Calcium‐permeable presynaptic AMPA receptors in cerebellar molecular layer interneurones

Axons of cerebellar molecular layer interneurones (MLIs) bear ionotropic glutamate receptors. Here, we show that these receptors elicit cytosolic [Ca 2+ ] transients in axonal varicosities following glutamate spillover induced by stimulation of parallel fibres (PFs). A spatial profile analysis indicates that these transients occur at the same locations when induced by PF stimulation or trains of action potentials.
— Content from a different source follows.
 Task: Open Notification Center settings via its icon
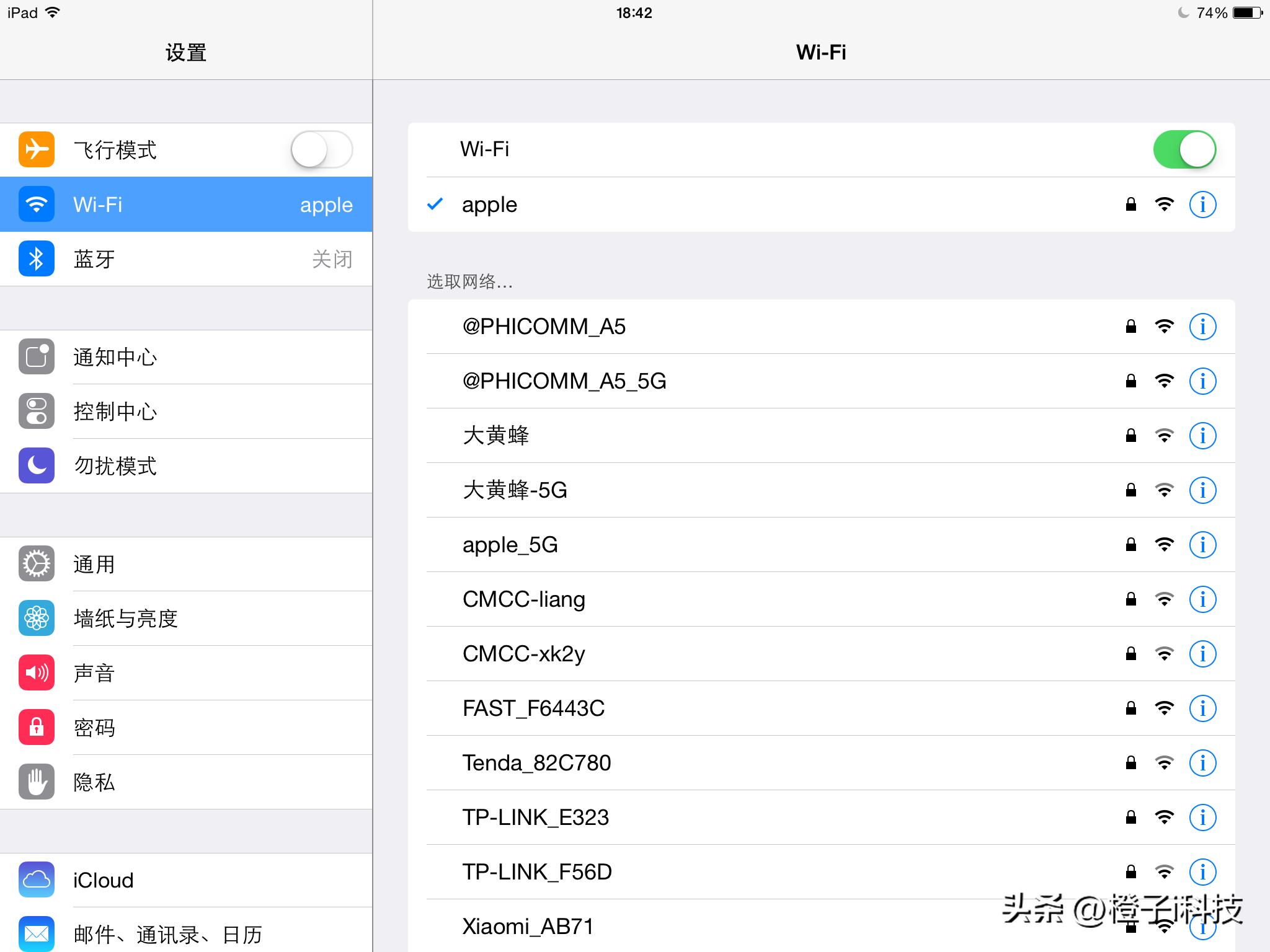pyautogui.click(x=35, y=356)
They are not affected by the NMDAR antagonist AP‐V, but are abolished by the AMPAR inhibitor GYKI‐53655. Mimicking glutamate spillover by a puff of AMPA triggers axonal [Ca 2+ ] i transients even in the presence of TTX. Addition of specific voltage‐dependent Ca 2+ channel (VDCC) blockers such as ω‐AGAIVA and ω‐conotoxin GVIA or broad range inhibitors such as Cd 2+ did not significantly inhibit the signal indicating the involvement of Ca 2+ ‐permeable AMPARs. This hypothesis is further supported by the finding that the subunit specific AMPAR antagonist IEM‐1460 blocks 75% of the signal. Bath application of AMPA increases the frequency and mean peak amplitude of GABAergic mIPSCs, an effect that is blocked by philanthotoxin‐433 (PhTx) and reinforced by facilitating concentrations of ryanodine. By contrast, a high concentration of ryanodine or dantrolene reduced the effects of AMPA on mIPSCs. Single‐cell RT‐PCR experiments show that all GluR1–4 subunits are potentially expressed in MLI. Taken together, the results suggest that Ca 2+ ‐permeable AMPARs are colocalized with VDCCs in axonal varicosities and can be activated by glutamate spillover through PF stimulation. The AMPAR‐mediated Ca 2+ signal is amplified by Ca 2+ ‐induced Ca 2+ release from intracellular stores, leading to GABA release by MLIs.